“Yes. By the main road. Rosario didn’t know who she was or where she was going, but she saw that she was terribly exhausted, and so she put the parcels down and hurried to her and asked if she could help her. And Mrs. Zimmerman said she wanted to see you. So Rosario brought her to me and I put her into the drawing-room, and Rosario’s looking after her. She…she isn’t herself, Paul. Something about her frightens me.”
Without a word Paul walked to the drawing-room and opened the door. Mrs. Zimmerman was sitting on the sofa, and in the first glance, he saw that her hat was on back to front and her gloves of different colours, but the ravaged face she turned to him drove from his mind the grotesqueness of her appearance.
“Here is Paul,” said Rosario gently as he came in. “I will leave you alone with him.” Paul closed the door after her, and then saw Mrs. Zimmerman struggling to rise, and walked forward to press her gently back on to the sofa.
“Don’t move,” he said calmly. “Just tell me what you want.”

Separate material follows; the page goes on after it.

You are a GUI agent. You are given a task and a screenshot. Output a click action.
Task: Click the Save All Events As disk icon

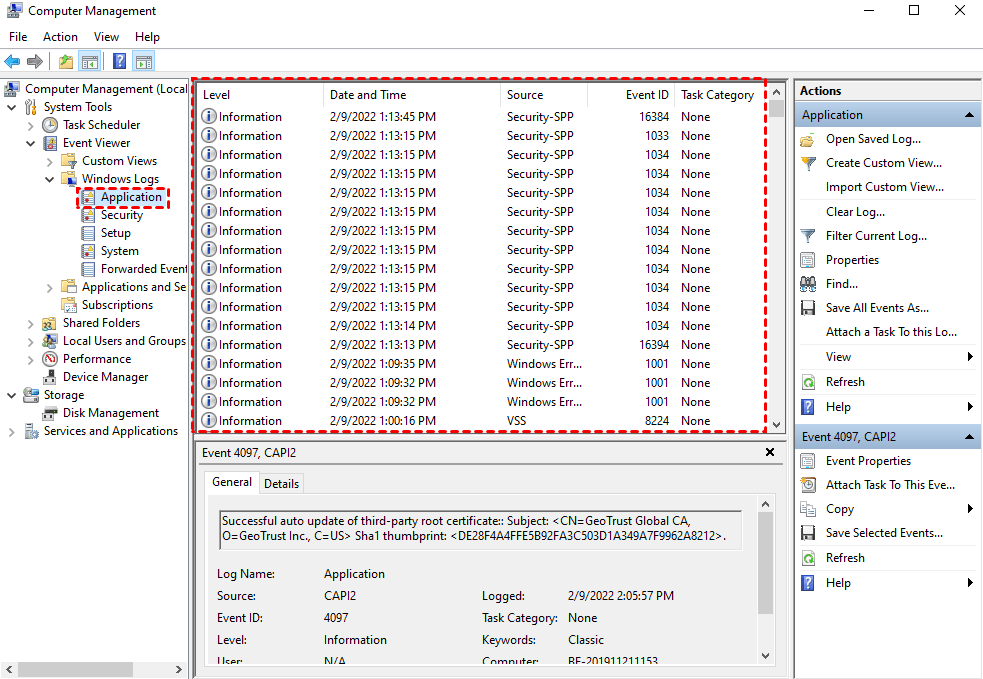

She seemed to have some difficulty with her breathing, and after watching her for a moment, he went to the cabinet and brought her a drink.
“Take this,” he said.
“Thank you.” Her hand was trembling, and he steadied the glass as she drank. “Now,” he said, “sit back and rest for a little while; there’s no hurry.”
“I…I wanted to see you. I wanted your help,” she brought out.
“Well, I’m here and you shall have my help.”
“The police came to see me this morning. To tell me…”
“Yes.” He said. “Try not to think too much about it.”
“Think?” She wrung the oddly-gloved hands, and something in the gesture went to Paul’s heart. “I think all the time…think, think, think. But…I can’t remember.”
“Then don’t try to. Just tell me what I can do.”
“Can’t you tell me what we quarrelled about? Oh, no, no, no—not you and I. I meant what my brother and I quarrelled about.”
Paul hesitated.
“Suppose,” he suggested, “you tell me everything from the beginning.”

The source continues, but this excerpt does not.